I really like this bit too. It is exactly what I would like to find, if I could find a good therapist near me to help me through this transition:
“Therapy may thus involve amplifying or dramatising the present situation or exploring unexpected possibilities, or it may be a matter of accompanying the client through the chaos that occurs when things that had been taken for granted collapse or change.”
I have the sense that the average therapist tries to take you away from your present situation to examine the past or old patterns or whatever, but that, when one is in crisis, what one needs is a confidant, a witness, a mirror, a sage, someone who will help you directly face the change/threat/challenge/opportunity. That last thing in the world you need at those times is to turn away from the direction you are heading in and look elsewhere.
This is such a perfect description of what I feel I need right now in my life: “In therapy, the therapist may need to hold the boundaries within which the client can dissolve for a time.” This whole ability to allow the chaos of the world to enter and dissolve one and be not so afraid that panic destroys the alchemy of the change.
Thinking of the end of that D.H. Lawrence poem: the whole poem is about this alchemy of change and how one has to give oneself up to other power (enter the chaos). The last few lines are about the fear:
“What is the knocking?
What is the knocking at the door in the night?

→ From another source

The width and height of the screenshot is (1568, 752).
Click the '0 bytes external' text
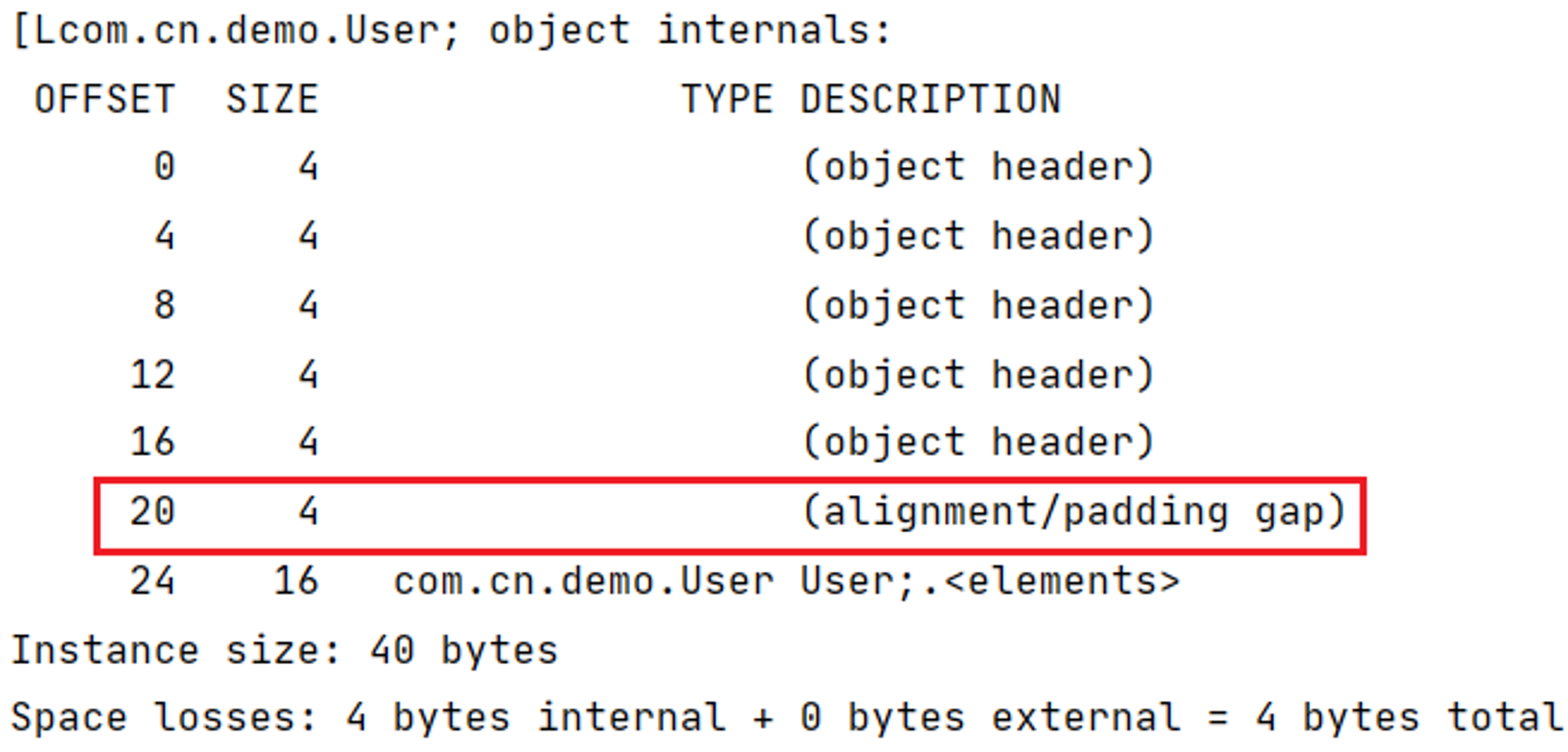[990, 717]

It is somebody wants to do us harm.
No, no, it is the three strange angels.
Admit them, admit them”
The good therapist, then, is the one who reassures you and reminds you to admit the angels.

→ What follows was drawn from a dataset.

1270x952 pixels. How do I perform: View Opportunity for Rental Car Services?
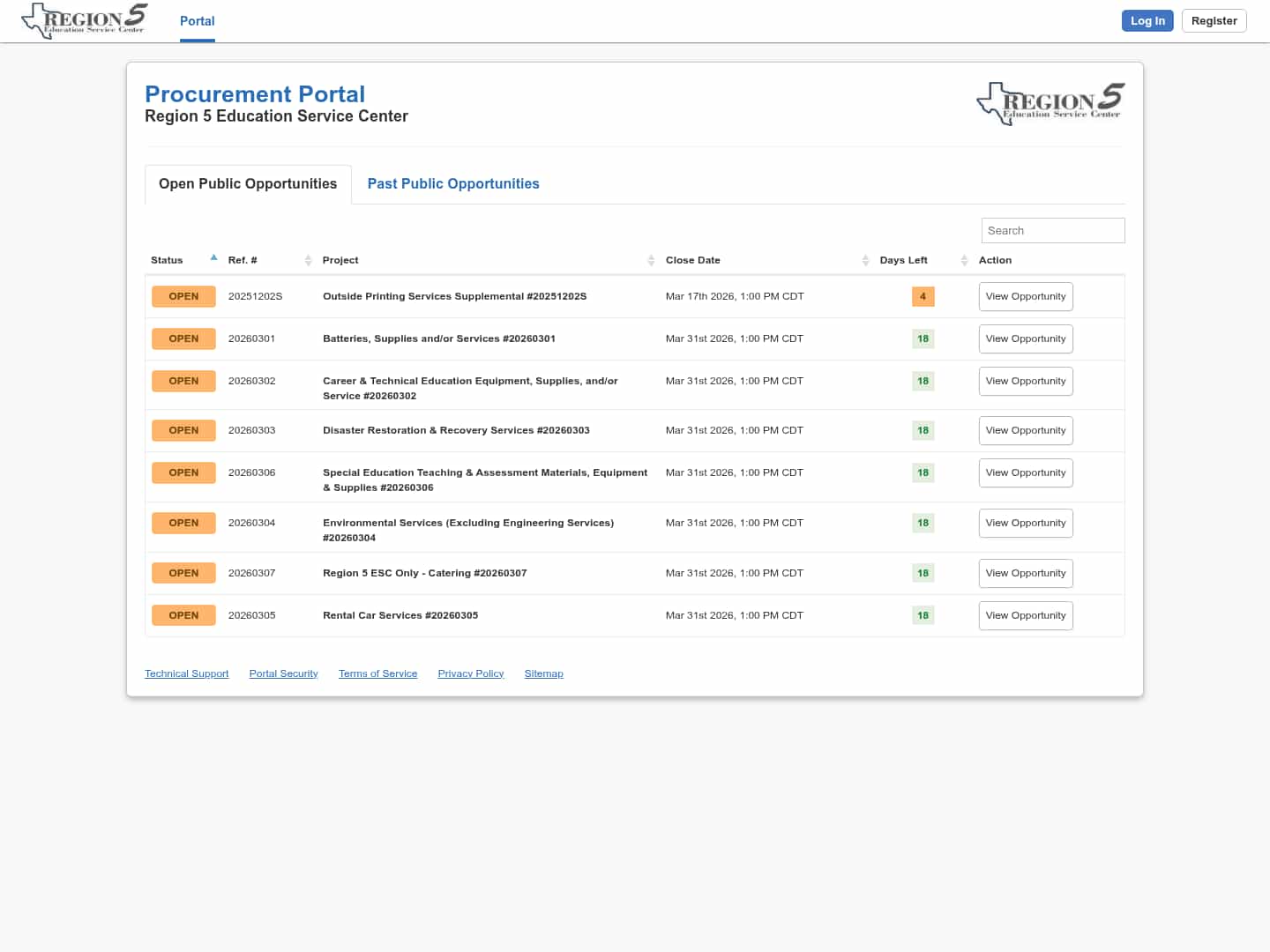(1025, 616)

Thank you Carol and Angela. The twin themes of trance and chaos give a particular perspective on the therapy process as well as upon what happens in love relationships. I am still reflecting upon the ideas that emerged from the workshop. I's sure that in future workshops i shall take some of these ideas further.
Nati - that's really interesting - lyrical coming after chaos. A music emerges.

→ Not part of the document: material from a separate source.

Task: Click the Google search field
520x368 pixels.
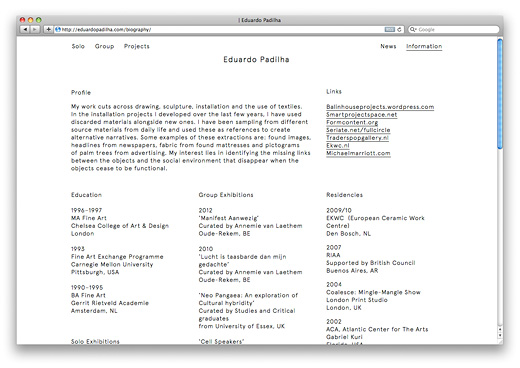Action: pyautogui.click(x=454, y=29)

Yes I think so. In some way, music is always sounding but, after having established a sort of pattern, I become deaf and tend to fall into a trance. In my own experience I know that trance takes me softly far away from my vulnerable heart and life...So, from time to time chaos appears to destroy the structures I have established in an attempt I wake up....That is why chaos is so frightening, because a part of my "self" dies with it ( if everything goes well...I can also choose not to accept chaos and trying to mantain my old structures creating more suffering...).
So I think if one has faith to pass through that unknown place ,which is so intense and full of life, a new fresh melody can be born.
Thanks to all.
Thank you for your reflections. They are thoughtful and poetic. I have had the old structures pulled away from me without my choosing, but the effect is the same in many ways. I cannot use the old ways of protecting myself and, in the chaos the world can seem a dark and dangerous place. But the hope is alwasy for that new and better melody gradually emerging from the choas. It is good to hear from others about this because it is too easy to think that you are the only one struggling when you look around and see everyone seemingly going about their normal lives. So thank you for your thoughtful wisdom.
Thanks to you Carol. In fact when I read about your experience I felt reflected on you ;)...I also know and fear that dark place because I cannot manage it by "myself". I need faith to go through it, that is all that I know.
Namo Amida Bu
Thank you Nati and Carol for your words!